Así las cosas, la actora articuló los instrumentos que la Ley le ofrece e interpuso recurso de apelación por el que entiende que la actuación del progenitor incumple el art. 94 del CC que reza con la siguiente regulación:

“La autoridad judicial determinará el tiempo, modo y lugar en que el progenitor que no tenga consigo a los hijos menores podrá ejercitar el derecho de visitarlos, comunicar con ellos y tenerlos en su compañía. (…)

La autoridad judicial adoptará la resolución prevista en los párrafos anteriores, previa audiencia del hijo y del Ministerio Fiscal. Así mismo, la autoridad judicial podrá limitar o suspender los derechos previstos en los párrafos anteriores si se dieran circunstancias relevantes que así lo aconsejen o se incumplieran grave o reiteradamente los deberes impuestos por la resolución judicial.

Lo anterior lo fundamenta en el hecho de que existe un régimen de visitas a favor del progenitor paterno pero en la Sentencia no se contemplaba la posibilidad de que fuese sustituido por otra persona distinta.

Así las cosas, se admitió el recurso a trámite, dándose traslado a la parte contraria la cual, solicitó que se confirmara la Sentencia recaída en primera instancia y que, como hemos visto, denegó la ejecución pedida por la actora.
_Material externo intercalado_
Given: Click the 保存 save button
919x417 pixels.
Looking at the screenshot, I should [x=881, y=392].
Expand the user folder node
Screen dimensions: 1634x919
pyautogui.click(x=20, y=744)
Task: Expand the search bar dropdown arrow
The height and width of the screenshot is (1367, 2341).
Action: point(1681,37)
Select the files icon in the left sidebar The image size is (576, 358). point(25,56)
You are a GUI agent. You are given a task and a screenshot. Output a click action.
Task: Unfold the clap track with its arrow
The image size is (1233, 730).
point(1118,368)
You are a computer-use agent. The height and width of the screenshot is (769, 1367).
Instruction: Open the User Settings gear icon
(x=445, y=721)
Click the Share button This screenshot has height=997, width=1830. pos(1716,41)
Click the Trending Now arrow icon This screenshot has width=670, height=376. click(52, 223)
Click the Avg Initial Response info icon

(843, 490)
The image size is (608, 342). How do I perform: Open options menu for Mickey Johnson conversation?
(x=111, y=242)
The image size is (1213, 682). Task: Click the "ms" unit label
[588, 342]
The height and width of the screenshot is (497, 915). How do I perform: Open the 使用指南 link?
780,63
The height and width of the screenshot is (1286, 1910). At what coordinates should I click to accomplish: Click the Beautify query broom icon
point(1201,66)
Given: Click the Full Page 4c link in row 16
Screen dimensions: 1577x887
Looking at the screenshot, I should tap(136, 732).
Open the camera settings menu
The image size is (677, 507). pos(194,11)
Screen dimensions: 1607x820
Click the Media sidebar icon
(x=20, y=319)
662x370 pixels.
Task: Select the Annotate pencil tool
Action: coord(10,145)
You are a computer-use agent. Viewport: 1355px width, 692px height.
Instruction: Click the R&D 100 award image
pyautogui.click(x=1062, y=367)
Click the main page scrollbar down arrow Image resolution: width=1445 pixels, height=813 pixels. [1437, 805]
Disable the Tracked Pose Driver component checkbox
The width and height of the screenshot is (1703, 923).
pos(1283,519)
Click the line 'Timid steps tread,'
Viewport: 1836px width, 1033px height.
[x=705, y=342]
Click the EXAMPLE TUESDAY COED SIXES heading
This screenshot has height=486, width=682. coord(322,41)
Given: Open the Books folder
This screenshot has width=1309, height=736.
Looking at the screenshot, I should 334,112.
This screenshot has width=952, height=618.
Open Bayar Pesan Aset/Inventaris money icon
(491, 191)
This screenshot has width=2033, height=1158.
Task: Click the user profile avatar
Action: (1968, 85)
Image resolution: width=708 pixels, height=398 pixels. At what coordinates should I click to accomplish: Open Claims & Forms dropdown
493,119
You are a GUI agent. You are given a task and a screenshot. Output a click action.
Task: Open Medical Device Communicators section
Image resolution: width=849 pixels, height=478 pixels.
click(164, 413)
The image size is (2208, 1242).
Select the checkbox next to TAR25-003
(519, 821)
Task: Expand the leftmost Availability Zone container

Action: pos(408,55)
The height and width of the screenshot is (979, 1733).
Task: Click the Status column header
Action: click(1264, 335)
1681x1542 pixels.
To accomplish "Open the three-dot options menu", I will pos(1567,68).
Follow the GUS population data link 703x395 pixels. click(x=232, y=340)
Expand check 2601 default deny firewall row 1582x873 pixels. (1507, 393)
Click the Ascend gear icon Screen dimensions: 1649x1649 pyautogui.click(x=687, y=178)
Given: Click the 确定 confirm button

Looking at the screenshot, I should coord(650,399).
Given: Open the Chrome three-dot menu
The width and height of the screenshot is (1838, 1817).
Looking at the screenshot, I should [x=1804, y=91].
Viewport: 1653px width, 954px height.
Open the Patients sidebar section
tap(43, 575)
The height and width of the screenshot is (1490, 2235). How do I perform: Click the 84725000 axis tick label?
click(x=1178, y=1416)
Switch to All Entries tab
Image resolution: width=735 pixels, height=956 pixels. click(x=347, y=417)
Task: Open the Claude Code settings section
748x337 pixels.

Ante este escenario, la AP de Madrid entra a valorar el fondo del asunto para argumentar el siguiente razonamiento:

“Es evidente que éste se estableció a favor del ejecutado para garantizar el necesario contacto con sus hijos, pero también lo es que en cualquier entorno familiar es ocasionalmente necesario acudir a la ayuda de terceras personas cuando los horarios laborales no son compatibles con los de los hijos menores. No puede derivarse de ello reproche alguno, ni afirmar que ello implica el incumplimiento del régimen de visitas, especialmente cuando quien se encarga de ello no es una persona desconocida para los menores, sino precisamente la pareja del ejecutado, con la que actualmente convive. Carece del mínimo fundamento la pretensión formulada en la demanda ejecutiva y reiterada en el recurso de apelación, por lo que debe confirmarse en su integridad el auto dictado en primera instancia.”

En conclusión, si bien es cierto que en la Sentencia de divorcio se acordó un régimen de visitas a favor del padre en la que no se acordó que pudiera sustituirle otra persona en dicha labor (base del recurso de la actora) tampoco es menos cierto que se prohibiera o imposibilitara que terceras personas pudieran realizar este cometido.

Además, creo que la labor de flexibilidad que hace la AP de Madrid es muy comprensiva y muestra la empatía necesaria para estos casos, dado que, como bien indica, en distintas ocasiones los progenitores no pueden combinar los horarios de trabajo con el de los menores, teniendo que acudir a terceras personas para cumplir con sus funciones parentales.

Y, en este caso, no estamos ante una persona ignorada o desconocida por los hijos, sino que saben de buena tinta que es la pareja actual de su padre con la que conviven durante el régimen de estancias cuando están con él.